→ Required action
Pictures must not appear in the copy. Set down exactly the line with "Task: Collapse the TRACKER section chevron" and each line after it through the end of the data below.

→ Source data
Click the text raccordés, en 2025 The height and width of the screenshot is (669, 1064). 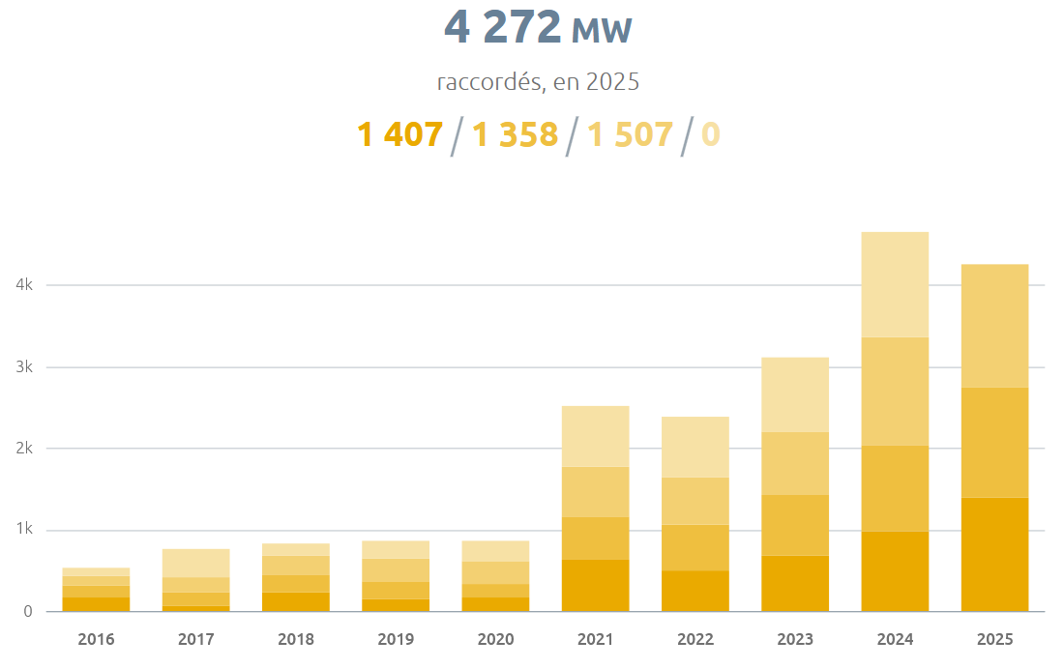point(537,82)
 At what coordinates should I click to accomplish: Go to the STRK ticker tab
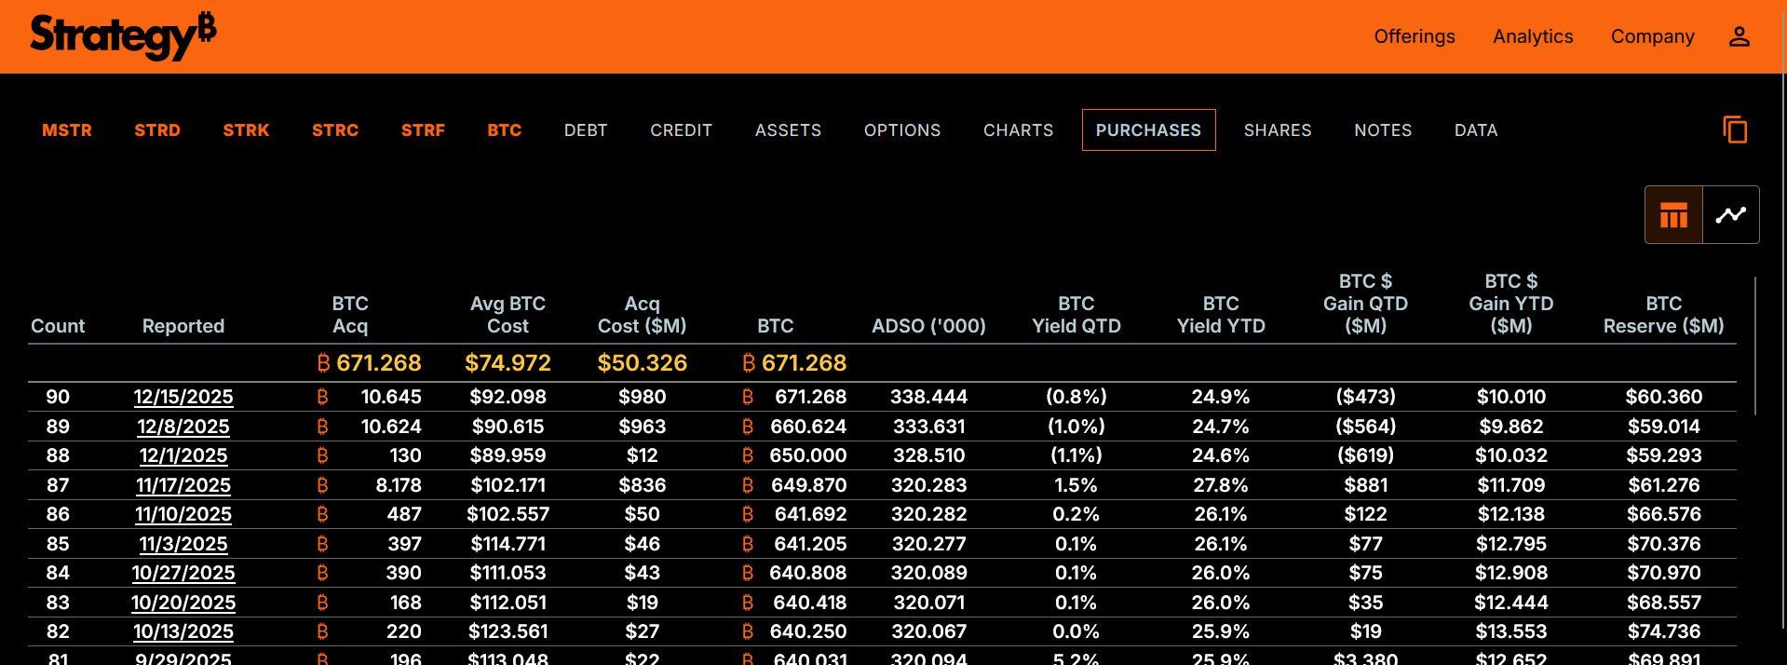tap(246, 130)
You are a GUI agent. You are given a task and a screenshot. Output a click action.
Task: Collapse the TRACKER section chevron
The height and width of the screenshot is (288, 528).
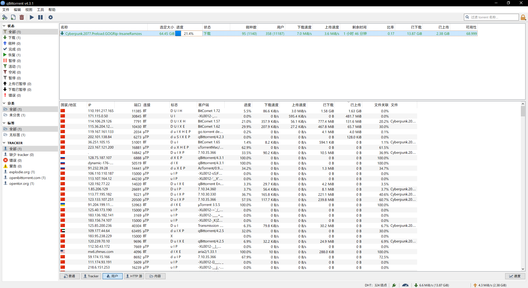4,143
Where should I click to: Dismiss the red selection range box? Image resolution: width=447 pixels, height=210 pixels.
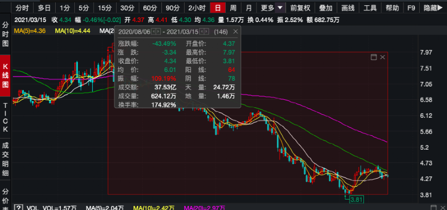[383, 57]
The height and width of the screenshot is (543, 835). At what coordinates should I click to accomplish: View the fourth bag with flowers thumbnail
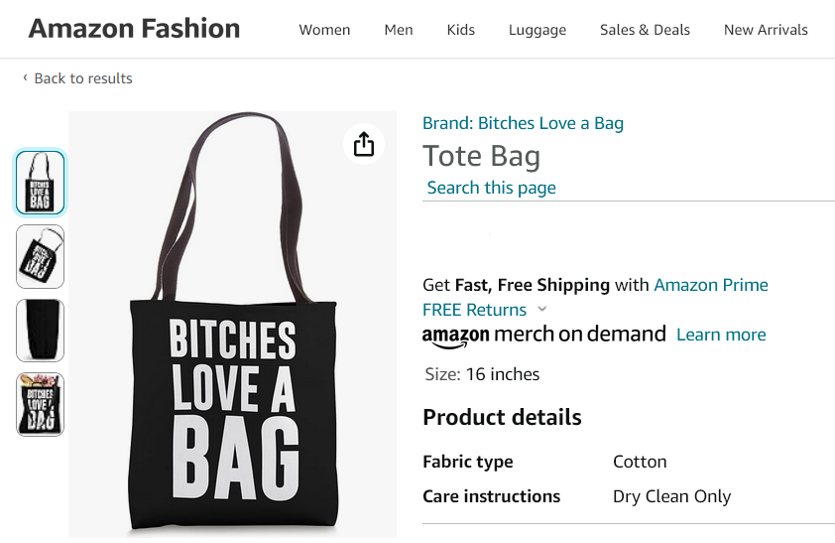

→ Reply
Task: Collapse the TRACKER section chevron
The height and width of the screenshot is (288, 528).
4,143
Where should I click to: Dismiss the red selection range box? Image resolution: width=447 pixels, height=210 pixels.
[383, 57]
The height and width of the screenshot is (543, 835). At what coordinates should I click to accomplish: View the fourth bag with flowers thumbnail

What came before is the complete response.